Me: Hmmm, I’ll take the 10,000 Thank You points. Thanks so much!
(I chose to take the points, because I wouldn’t be able to spend another $4,000 on the card within 3 months. And 10,000 Thank You Points can be redeemed for $125 in air tickets through the Thank You portal)
Citi was initially reluctant to match the terms of the better offer, but did so when I asked to cancel the card.
However, you may find it easier to get Citi to match an offer. Here’s what Million Mile Secrets reader Everett wrote in the comments yesterday (bolding mine).
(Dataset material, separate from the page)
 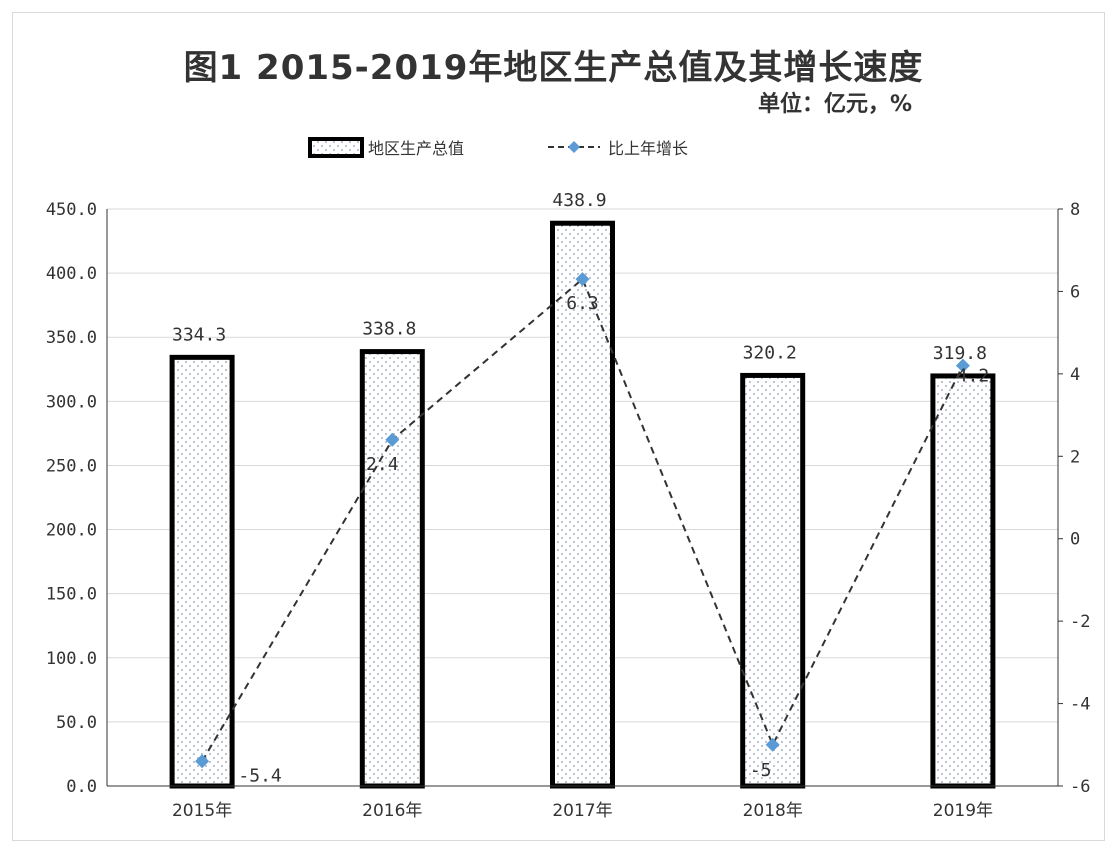 What do you see at coordinates (336, 148) in the screenshot?
I see `legend-swatch-bar` at bounding box center [336, 148].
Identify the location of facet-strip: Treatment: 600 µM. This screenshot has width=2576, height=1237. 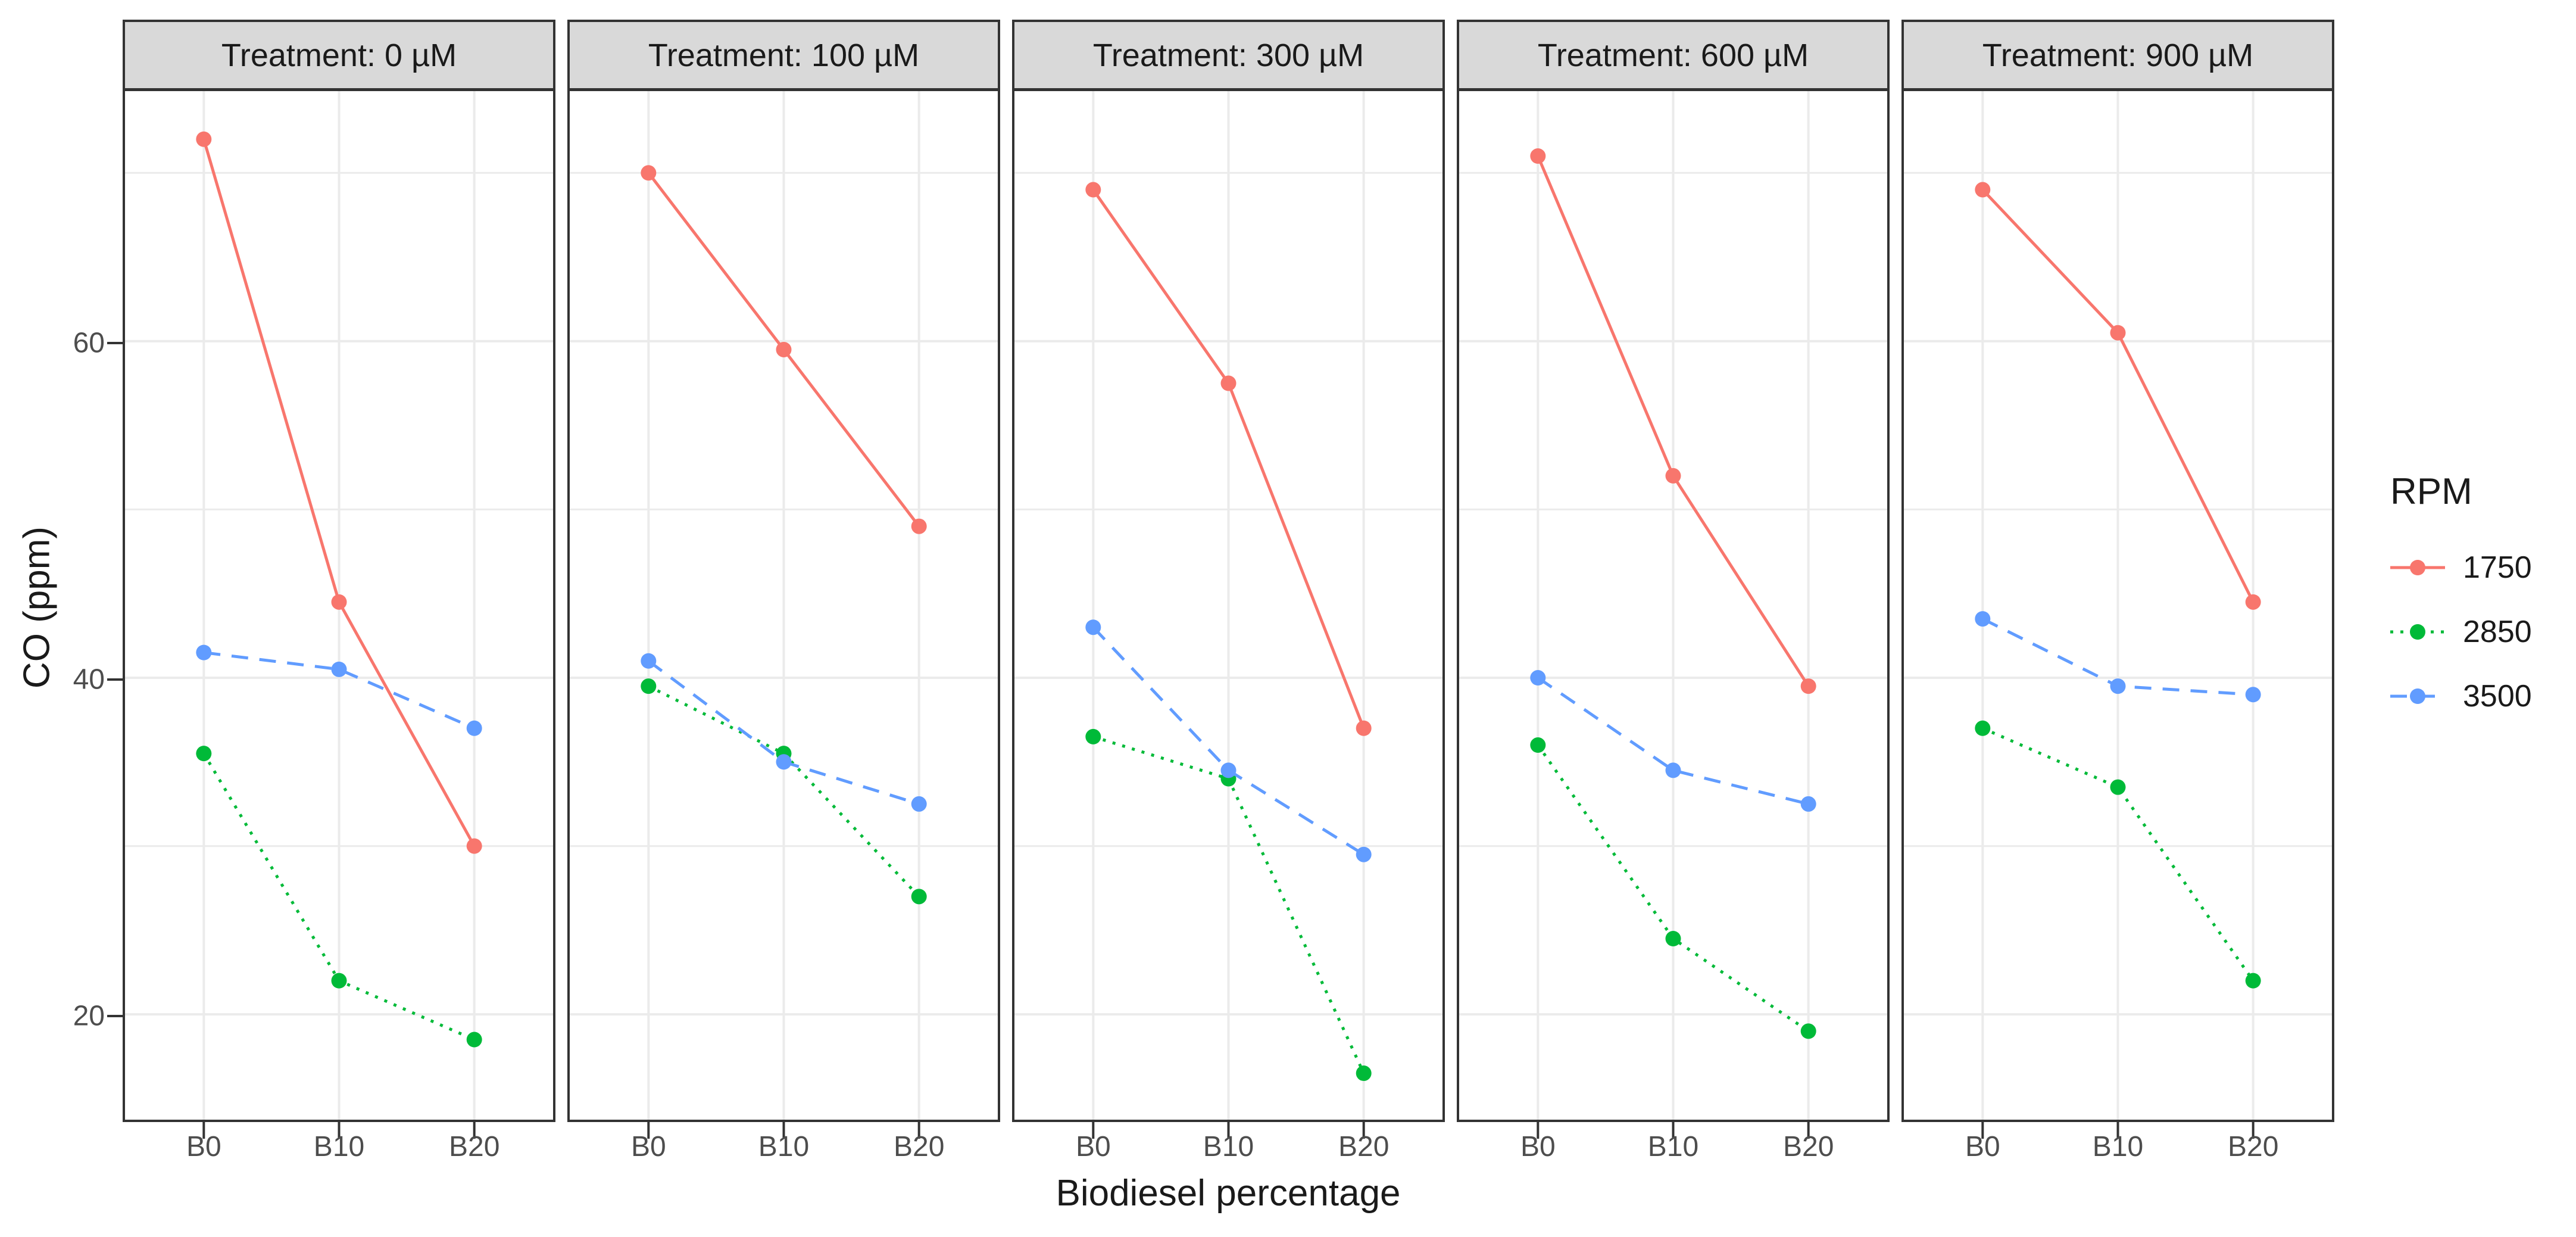
(1673, 55).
So I sent Citi an Secure Message about bumping my 50k bonus on both cards to match the $150 statement credit offer. This is the response I got: “Thank you for using Citibank Online. We regret we are unable to add the statement credit offer to your account as requested. As a goodwill gesture, we have added an additional 7,500 AAdvantage miles to your account. This additional amounts will be reported to American Airlines with your first purchase amounts.”
So if like me you missed out on the 75k offer and signed up for the 5ok offer instead, you may be able to at least get something for trying. Good luck!
Everett got Citi to credit him with points after just 1 secure message!
Unlike Chase, that readily matches the terms of the best current offer if you applied for a card within the last 3 months, Citi does not easily match the best current offer if you recently applied for a credit card.
But sometimes persistence and offering to cancel your account may also get Citi to match you to the best current offer. If you do suggest that Citi cancel your account, be sure to do this after you have received the sign-up bonus, and used all the Thank You points. For cards earning American Airline miles, you don’t have to worry as long as the miles are in your account.
Have you been successful getting Citi to match you to a better offer?